Here is an intuitive explanation of what would happen for different $\hat{\mathrm{A}}_{?}$:

  • $\hat{\mathrm{A}}$: no normalization. So $h_{ij}^{l+1}=\sum_{(i,k) \in \mathcal{V}} \hat{a}_{ik} h_{kj}^{l}$, meaning that well connected nodes will have values associated with them that are larger. This will be hard to optimise as the features of the nodes will be in very different range. Additionally, the deeper the network, the larger the values will be (as well connected nodes will get large values making their neighbours larger and thus themselves larger ...). The last point is easy to prove as $\mathrm{A}$ always has a trace of 0 meaning that a non empty graph will have one eigen-value larger than $0$. There thus exists an eigenvalue of $\hat{\mathrm{A}}$ larger than 1 (after adding the identity), meaning that when stacking layers the largest eigenvalue will explode.
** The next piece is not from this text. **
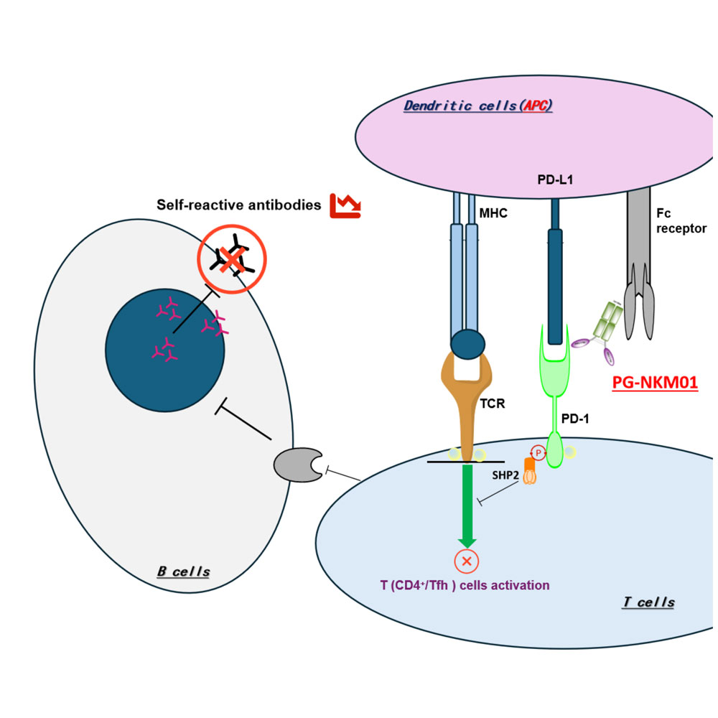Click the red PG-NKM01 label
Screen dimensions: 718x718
click(x=654, y=383)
  • $\mathrm{A}_{row}=\mathrm{D}^{-1}\mathrm{A}$ is the row normalized matrix (i.e. normalized by the degree of the start node of each edge). This would correspond to setting $h_{ij}^{l+1}=\frac{\sum_{(i,j) \in \mathcal{V}}a_{ik} h_{kj}^{l}}{\mathrm{d}_{i,i}}$, effectively taking the mean value of the neighbours. This makes optimisation easier as every node should be in a similar range and independent of the depth of the network (it is a stochastic matrix its largest eigenvaleu will be 1). One issue is that you don't consider the connectivity of your neighbours. But intuitively if your neighbour is only connected to you, then you have a stronger connection than if it's connected to every node.
  • $\mathrm{A}_{col}=\mathrm{A}\mathrm{D}^{-1}$ is the column normalized matrix (i.e. normalized by the degree of the end node of each edge). This would correspond to setting $h_{ij}^{l+1}=\frac{\sum_{(i,j) \in \mathcal{V}}a_{ik} h_{kj}^{l}}{\mathrm{d}_{j,j}}$, effectively summing your neighbours values while taking into account how many neighbors they have. This is similar to what is done in the page rank algorithm, in which you take into account the number of outgoing url of your neigbours to know if there's a high probability of starting there and ending up on your site. This does not suffer from values that grow indefinitely when stacking layer (same eigen values as $\mathrm{A}_{row}$), but you will still end up with nodes having very larger values if they are well connected. Although the degree of connectivity is important, this should not be the driving factor: we are interested in clusters and more complex connectivity patterns.
  • $\mathrm{A}_{naive}=\mathrm{D}^{-1}\mathrm{A}\mathrm{D}^{-1}$ the naively symmetric normalized matrix could be a way to naively solve the previous issues. This would correspond to setting $h_{ij}^{l+1}=\frac{\sum_{(i,j) \in \mathcal{V}}a_{ik} h_{kj}^{l}}{\mathrm{d}_{k,k}\mathrm{d}_{i,i}}$. A new issue appears which is the opposite as with $\mathrm{A}$, i.e. the deeper the network the smaller the values will become until reaching $0$. Indeed the largest eigenvalue will be strictly smaller than for $\mathrm{A}_{row}$ so it will be less than 1.
  • $\mathrm{A}_{sym}=\mathrm{D}^{-1/2}\mathrm{A}\mathrm{D}^{-1/2}$ the symmetric normalized matrix we want to understand intuitively. This would correspond to setting $h_{ij}^{l+1}=\frac{\sum_{(i,j) \in \mathcal{V}}a_{ik} h_{kj}^{l}}{\sqrt{\mathrm{d}_{k,k}\mathrm{d}_{i,i}}}$. This achieves the same thing as $\mathrm{A}_{naive}$, i.e. combining our intuition for $\mathrm{A}_{row}$ and $\mathrm{A}_{col}$. In other words it takes into account both your number of neighbours and their own number of neighbours. Note that the weight is symmetric (i.e. $w_{ik}=w_{ki}=\frac{a_{ik}}{\sqrt{\mathrm{d}_{k,k}\mathrm{d}_{i,i}}}$) which is very natural. Finally, we do not suffer from the previous issues as all values will be in a similar range and independent of the number of layers. Indeed $\mathrm{A}_{sym}$ is similar to $\mathrm{A}_{row}$ because $\mathrm{A}_{sym} = \mathrm{D}^{1/2} \mathrm{A}_{row} \mathrm{D}^{-1/2}$ meaning that they have the same eigevalues (the largest being 1).